AIM OF THE TASK:
From the listing below, copy out each line that contains the string "Click".
□ □ □ □
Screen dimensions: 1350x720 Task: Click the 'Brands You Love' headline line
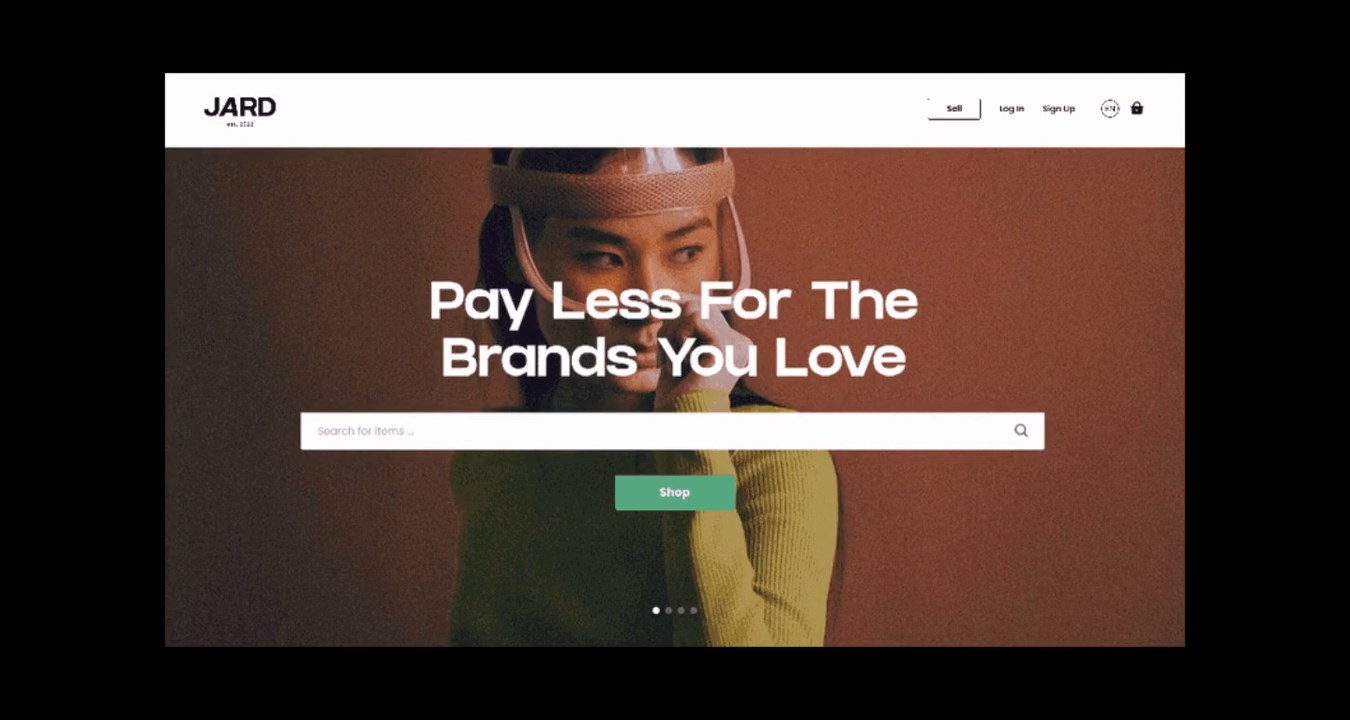673,357
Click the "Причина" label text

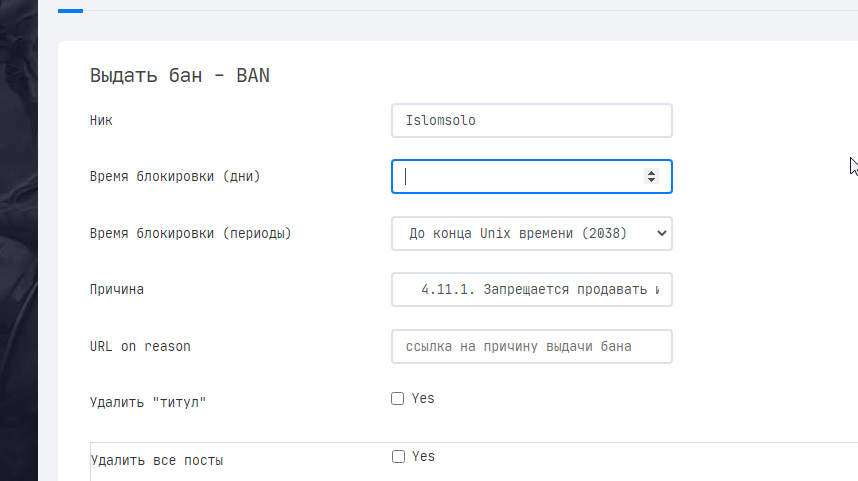point(117,289)
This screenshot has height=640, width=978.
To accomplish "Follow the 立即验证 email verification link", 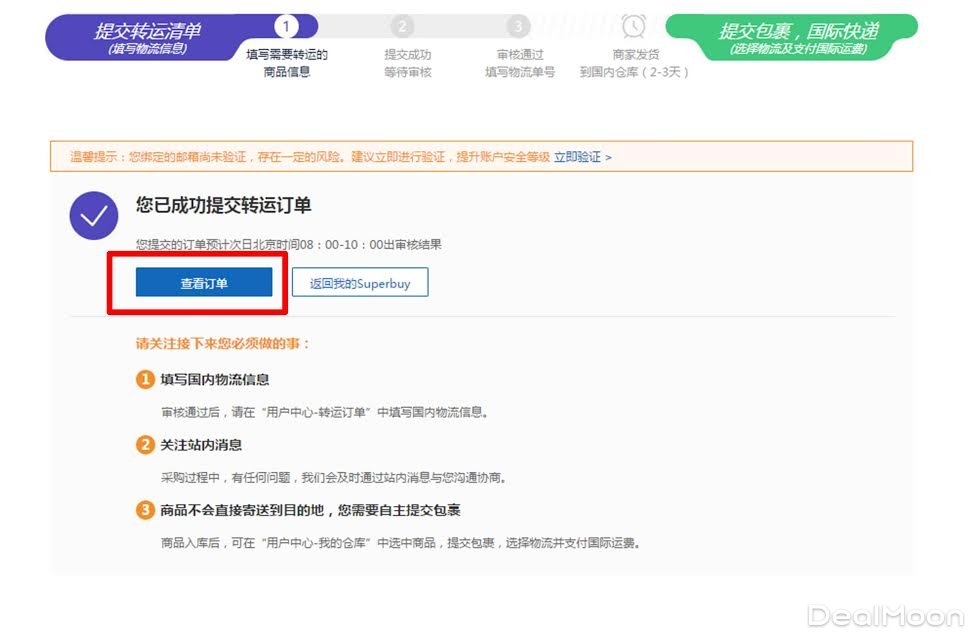I will (x=578, y=157).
□ □ □ □
THE ANSWER:
Screen dimensions: 1350x720 Task: Click the 'Brands You Love' headline line
Click the "Причина" label text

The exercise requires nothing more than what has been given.